WHAT IS BEING ASKED
Reproduce the records from their beginning through the line containing "(x=111, y=427)", substituting "Privacy Settings" for "Identity Protection" and leaving everything else unchanged.

--*--

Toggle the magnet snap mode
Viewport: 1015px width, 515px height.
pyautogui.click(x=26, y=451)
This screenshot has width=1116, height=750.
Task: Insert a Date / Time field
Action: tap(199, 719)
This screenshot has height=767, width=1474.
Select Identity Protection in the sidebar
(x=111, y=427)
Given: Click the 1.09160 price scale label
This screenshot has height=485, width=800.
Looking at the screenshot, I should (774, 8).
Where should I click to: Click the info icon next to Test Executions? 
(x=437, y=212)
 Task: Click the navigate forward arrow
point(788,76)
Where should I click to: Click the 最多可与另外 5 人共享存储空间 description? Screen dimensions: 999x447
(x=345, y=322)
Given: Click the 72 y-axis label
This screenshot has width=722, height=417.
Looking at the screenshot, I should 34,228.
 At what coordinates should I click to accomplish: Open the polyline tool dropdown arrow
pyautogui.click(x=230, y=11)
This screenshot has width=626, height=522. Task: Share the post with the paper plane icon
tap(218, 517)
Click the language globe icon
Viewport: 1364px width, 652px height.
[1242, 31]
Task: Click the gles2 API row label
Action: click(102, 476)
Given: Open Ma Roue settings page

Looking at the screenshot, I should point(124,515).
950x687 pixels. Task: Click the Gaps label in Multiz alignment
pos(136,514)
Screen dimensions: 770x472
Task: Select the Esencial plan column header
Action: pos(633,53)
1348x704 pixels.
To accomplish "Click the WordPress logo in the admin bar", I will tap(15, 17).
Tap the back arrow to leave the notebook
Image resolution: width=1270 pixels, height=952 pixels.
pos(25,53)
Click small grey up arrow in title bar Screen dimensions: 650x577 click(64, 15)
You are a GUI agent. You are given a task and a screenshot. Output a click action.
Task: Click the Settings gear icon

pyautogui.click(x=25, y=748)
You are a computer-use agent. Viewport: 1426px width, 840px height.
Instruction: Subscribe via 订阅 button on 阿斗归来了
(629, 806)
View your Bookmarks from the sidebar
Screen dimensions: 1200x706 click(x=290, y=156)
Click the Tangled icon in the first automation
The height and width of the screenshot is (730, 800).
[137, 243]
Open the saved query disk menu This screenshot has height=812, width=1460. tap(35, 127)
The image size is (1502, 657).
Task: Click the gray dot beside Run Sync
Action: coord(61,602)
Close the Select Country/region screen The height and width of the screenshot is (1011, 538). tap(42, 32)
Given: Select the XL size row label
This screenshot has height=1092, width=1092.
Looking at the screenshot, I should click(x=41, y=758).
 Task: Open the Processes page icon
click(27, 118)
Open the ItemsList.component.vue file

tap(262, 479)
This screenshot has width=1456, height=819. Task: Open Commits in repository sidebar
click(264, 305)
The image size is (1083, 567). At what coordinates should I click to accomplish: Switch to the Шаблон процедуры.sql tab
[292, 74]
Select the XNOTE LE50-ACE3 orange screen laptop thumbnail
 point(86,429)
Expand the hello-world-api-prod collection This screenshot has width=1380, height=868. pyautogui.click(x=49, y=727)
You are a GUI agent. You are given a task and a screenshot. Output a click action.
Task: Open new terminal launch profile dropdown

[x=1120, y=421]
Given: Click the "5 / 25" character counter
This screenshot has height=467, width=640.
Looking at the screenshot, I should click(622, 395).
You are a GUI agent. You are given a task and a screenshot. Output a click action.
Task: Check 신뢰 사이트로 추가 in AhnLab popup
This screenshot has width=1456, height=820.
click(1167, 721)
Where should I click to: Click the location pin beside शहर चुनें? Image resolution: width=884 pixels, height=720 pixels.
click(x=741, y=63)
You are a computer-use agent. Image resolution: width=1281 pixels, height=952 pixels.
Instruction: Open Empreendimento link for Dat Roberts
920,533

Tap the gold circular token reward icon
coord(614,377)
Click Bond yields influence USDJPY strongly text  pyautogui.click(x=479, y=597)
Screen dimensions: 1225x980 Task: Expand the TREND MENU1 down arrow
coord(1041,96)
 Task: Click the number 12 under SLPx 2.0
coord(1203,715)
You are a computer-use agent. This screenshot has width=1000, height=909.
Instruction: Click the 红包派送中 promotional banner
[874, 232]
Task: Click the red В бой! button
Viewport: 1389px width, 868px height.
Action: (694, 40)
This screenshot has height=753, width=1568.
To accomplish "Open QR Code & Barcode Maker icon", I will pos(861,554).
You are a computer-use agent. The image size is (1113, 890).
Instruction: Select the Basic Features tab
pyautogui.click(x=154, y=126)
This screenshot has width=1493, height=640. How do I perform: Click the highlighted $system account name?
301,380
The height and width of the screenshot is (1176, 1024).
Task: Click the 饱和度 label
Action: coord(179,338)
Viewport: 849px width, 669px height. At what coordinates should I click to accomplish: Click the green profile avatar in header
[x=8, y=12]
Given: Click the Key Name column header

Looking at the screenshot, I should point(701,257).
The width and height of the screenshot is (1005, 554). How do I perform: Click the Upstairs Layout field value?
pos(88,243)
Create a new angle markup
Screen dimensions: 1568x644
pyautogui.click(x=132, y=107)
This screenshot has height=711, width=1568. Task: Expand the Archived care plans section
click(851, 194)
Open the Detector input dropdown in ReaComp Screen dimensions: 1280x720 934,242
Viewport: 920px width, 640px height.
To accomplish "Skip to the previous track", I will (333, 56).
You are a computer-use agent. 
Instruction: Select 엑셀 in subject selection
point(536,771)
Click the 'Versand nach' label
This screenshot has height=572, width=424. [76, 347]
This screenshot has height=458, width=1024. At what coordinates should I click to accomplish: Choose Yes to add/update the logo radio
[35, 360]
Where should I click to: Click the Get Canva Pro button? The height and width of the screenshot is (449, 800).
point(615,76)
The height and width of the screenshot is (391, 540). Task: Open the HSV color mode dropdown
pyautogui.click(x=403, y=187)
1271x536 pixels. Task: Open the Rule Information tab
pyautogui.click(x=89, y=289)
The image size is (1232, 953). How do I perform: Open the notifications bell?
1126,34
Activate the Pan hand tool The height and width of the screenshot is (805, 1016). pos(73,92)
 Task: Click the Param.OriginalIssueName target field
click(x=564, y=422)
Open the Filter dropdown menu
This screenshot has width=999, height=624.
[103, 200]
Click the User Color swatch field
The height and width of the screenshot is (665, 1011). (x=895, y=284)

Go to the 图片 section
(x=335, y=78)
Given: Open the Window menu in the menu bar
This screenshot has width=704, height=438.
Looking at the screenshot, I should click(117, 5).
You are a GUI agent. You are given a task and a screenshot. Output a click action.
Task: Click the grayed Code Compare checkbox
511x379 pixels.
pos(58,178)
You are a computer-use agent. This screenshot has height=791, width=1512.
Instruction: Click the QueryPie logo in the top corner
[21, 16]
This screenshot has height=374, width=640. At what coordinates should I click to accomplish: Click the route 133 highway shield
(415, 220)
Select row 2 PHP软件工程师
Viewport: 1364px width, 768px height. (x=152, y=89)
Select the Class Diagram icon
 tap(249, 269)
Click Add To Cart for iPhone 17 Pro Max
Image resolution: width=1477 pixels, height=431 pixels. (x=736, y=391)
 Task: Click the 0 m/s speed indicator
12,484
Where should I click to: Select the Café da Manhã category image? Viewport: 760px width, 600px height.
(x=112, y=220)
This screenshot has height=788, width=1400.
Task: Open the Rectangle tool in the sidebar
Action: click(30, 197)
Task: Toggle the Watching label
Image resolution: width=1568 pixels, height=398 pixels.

--*--

REPLY
Toggle the magnet snap mode
Viewport: 1015px width, 515px height.
pyautogui.click(x=26, y=451)
This screenshot has width=1116, height=750.
Task: Insert a Date / Time field
Action: tap(199, 719)
This screenshot has height=767, width=1474.
Select Privacy Settings in the sidebar
(x=111, y=427)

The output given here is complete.